## Task to complete
Report each line of the records below that uses the word "will".
▼▼▼
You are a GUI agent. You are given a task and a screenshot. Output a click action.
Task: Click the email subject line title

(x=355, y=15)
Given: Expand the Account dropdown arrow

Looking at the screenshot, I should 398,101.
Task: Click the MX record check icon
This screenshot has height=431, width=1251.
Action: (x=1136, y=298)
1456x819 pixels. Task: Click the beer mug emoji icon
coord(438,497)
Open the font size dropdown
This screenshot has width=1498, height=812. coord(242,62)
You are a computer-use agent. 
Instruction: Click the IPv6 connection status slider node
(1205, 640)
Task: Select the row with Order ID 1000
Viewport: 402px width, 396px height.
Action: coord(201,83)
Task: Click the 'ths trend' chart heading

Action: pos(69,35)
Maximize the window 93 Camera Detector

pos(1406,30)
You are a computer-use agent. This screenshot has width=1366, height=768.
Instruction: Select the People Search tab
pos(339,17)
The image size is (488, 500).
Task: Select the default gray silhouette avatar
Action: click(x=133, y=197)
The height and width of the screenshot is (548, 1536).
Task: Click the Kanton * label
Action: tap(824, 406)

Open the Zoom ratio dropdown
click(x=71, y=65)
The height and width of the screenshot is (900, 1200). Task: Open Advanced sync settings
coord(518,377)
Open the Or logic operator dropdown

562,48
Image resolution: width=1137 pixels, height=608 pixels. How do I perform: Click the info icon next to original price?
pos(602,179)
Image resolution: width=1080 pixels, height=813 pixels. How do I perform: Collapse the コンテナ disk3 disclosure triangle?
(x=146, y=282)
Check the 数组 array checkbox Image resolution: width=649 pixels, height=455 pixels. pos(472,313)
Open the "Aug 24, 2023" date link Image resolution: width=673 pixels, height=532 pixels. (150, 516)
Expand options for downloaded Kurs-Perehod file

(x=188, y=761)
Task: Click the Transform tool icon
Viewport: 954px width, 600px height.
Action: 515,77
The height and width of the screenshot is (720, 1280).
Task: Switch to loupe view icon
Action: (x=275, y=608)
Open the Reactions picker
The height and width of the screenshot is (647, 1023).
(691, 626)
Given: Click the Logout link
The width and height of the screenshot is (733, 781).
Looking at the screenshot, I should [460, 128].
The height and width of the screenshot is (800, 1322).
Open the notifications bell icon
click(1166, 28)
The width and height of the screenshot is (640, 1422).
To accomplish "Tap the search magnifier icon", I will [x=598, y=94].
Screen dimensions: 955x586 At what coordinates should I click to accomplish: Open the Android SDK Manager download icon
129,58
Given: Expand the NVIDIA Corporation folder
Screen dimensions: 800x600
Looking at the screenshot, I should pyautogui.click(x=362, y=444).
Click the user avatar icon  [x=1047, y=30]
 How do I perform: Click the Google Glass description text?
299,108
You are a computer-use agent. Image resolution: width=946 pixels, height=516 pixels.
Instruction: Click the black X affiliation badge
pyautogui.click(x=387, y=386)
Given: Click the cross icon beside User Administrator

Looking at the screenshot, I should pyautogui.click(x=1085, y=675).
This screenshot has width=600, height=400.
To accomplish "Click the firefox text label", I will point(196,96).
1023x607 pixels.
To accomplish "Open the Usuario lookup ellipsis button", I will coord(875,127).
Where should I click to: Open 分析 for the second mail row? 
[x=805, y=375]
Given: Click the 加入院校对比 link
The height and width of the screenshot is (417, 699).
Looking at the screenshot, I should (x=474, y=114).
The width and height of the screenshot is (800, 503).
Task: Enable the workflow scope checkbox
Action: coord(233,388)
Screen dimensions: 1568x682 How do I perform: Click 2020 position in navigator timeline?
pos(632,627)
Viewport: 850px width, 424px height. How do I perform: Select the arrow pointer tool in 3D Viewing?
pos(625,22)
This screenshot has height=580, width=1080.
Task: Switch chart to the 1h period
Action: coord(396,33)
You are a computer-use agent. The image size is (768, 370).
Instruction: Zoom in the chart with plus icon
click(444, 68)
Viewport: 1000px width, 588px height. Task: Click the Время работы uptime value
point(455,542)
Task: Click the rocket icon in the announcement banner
▲▲▲
## Response to this exercise
To accomplish "Tap the search magnifier icon", I will [x=598, y=94].
To accomplish "Click the firefox text label", I will point(196,96).
To accomplish "Open the Usuario lookup ellipsis button", I will coord(875,127).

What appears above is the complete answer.